■ EXERCISE DETAILS: Across the entries below, count the lines that contain the word "section" and reply with that number only.
── DATA SUPPLIED
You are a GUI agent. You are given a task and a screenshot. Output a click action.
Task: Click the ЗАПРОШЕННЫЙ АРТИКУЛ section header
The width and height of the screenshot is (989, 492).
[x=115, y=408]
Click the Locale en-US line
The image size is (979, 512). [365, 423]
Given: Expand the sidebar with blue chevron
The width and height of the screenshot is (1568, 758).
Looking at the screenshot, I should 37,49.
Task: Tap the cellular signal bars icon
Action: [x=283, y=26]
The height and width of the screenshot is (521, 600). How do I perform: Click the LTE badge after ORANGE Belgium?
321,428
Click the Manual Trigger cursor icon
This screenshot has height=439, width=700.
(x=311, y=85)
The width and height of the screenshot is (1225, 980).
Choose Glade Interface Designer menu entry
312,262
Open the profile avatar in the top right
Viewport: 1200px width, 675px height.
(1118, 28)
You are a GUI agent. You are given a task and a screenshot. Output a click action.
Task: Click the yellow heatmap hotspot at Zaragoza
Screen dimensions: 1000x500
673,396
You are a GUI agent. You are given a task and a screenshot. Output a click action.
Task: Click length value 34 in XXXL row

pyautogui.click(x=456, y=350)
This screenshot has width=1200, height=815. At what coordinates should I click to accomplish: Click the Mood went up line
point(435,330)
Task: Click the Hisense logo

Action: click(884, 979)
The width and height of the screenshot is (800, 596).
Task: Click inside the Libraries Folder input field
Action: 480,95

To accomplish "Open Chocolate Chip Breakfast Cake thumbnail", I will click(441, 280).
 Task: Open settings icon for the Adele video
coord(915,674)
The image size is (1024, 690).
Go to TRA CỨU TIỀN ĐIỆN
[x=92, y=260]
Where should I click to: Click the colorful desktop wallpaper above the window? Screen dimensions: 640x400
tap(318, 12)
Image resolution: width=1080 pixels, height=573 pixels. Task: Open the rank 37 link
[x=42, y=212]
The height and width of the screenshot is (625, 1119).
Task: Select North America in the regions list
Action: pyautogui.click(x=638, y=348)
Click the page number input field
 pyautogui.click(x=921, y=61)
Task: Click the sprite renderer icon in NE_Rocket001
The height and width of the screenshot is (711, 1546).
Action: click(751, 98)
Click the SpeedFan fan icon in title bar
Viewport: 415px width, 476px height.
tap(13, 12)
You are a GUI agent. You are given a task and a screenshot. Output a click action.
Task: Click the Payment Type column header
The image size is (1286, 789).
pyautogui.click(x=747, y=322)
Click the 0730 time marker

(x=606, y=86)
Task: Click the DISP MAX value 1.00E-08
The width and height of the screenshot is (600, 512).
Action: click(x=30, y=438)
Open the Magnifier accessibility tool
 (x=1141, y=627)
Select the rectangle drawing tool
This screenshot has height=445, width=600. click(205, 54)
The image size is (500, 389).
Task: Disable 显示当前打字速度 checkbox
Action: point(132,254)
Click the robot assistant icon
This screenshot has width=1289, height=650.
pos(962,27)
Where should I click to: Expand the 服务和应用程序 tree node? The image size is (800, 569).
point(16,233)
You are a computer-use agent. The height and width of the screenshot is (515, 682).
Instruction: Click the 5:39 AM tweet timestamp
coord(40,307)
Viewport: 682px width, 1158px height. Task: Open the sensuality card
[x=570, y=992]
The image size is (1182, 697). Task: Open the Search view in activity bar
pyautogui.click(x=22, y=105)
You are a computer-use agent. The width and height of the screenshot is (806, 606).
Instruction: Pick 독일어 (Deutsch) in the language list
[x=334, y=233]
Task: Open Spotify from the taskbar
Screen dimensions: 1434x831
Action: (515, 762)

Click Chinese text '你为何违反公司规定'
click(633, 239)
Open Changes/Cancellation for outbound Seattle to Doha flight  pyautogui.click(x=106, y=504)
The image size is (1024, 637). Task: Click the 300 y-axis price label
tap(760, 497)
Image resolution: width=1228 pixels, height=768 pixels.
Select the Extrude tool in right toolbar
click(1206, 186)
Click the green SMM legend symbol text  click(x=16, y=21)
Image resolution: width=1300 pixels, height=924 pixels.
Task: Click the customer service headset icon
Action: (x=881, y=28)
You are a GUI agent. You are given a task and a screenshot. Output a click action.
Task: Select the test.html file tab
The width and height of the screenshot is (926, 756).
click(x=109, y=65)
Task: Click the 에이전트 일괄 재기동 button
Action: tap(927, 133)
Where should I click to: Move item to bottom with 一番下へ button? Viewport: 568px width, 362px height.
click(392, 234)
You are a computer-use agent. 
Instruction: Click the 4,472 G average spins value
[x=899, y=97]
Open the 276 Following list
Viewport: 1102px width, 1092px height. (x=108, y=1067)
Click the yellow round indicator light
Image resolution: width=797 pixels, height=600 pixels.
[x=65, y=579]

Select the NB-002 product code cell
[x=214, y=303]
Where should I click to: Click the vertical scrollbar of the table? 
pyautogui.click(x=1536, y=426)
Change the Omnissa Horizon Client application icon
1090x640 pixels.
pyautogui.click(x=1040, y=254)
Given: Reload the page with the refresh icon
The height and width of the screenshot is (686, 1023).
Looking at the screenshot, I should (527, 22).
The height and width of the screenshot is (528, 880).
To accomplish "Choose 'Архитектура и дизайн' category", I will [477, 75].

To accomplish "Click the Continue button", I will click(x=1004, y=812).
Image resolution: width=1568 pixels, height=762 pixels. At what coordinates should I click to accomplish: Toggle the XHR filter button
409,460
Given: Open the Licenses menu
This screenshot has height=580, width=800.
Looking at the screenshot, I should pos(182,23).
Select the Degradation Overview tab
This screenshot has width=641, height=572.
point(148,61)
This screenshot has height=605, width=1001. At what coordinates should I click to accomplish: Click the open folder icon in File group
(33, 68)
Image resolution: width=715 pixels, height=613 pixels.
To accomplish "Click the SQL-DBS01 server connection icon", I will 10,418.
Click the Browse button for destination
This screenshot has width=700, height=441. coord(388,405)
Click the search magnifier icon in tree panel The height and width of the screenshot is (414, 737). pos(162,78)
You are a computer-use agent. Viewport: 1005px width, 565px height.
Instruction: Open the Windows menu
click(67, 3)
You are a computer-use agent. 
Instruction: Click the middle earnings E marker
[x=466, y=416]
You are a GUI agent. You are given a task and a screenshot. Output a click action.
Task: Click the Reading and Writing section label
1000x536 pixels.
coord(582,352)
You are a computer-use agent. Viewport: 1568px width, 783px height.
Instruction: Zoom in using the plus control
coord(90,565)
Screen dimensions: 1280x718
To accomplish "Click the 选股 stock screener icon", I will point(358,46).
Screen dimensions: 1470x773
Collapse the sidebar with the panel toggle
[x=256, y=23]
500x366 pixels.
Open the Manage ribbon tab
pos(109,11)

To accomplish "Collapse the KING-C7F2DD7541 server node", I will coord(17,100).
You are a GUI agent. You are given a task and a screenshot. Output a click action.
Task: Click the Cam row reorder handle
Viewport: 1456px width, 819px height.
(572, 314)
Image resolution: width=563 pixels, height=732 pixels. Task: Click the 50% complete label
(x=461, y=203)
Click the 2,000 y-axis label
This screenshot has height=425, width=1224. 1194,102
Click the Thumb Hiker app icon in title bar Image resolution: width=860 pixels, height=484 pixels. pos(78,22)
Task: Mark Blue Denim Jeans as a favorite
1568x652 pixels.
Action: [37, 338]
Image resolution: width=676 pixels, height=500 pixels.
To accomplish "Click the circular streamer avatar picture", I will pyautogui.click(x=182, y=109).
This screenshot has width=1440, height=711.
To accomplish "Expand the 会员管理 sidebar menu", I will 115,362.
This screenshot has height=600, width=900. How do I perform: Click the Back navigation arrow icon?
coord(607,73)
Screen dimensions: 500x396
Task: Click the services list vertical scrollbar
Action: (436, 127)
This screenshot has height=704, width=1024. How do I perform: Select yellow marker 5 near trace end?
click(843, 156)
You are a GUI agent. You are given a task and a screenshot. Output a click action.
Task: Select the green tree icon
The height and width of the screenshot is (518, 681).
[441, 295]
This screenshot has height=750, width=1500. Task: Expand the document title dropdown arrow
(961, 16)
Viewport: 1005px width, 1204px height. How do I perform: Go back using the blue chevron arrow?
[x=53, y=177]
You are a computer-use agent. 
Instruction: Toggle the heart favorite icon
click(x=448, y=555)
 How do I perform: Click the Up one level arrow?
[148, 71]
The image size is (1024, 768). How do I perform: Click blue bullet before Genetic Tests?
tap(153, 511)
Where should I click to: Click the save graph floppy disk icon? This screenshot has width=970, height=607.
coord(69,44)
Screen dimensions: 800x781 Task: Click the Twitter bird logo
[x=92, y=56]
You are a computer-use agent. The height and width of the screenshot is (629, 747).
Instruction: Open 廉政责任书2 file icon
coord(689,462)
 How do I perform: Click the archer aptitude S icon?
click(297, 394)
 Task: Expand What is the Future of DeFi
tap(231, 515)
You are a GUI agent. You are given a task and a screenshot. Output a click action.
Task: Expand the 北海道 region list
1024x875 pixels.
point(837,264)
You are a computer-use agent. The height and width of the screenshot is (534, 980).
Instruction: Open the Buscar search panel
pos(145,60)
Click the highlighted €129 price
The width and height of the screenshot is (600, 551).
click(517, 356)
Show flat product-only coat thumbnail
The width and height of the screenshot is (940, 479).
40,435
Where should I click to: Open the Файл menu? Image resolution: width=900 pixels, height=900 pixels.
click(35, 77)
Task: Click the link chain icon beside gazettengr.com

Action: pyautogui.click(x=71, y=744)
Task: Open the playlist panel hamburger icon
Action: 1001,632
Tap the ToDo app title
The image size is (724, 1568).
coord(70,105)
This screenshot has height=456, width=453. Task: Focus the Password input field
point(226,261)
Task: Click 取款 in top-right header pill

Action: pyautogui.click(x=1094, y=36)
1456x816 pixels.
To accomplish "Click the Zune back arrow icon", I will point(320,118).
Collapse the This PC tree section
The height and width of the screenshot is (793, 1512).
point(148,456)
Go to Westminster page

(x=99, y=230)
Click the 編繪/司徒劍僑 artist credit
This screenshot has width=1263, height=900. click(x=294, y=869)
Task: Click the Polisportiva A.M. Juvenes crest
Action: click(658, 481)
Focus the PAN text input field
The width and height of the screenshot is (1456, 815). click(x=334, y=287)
────
■ EXPECTED ANSWER: 3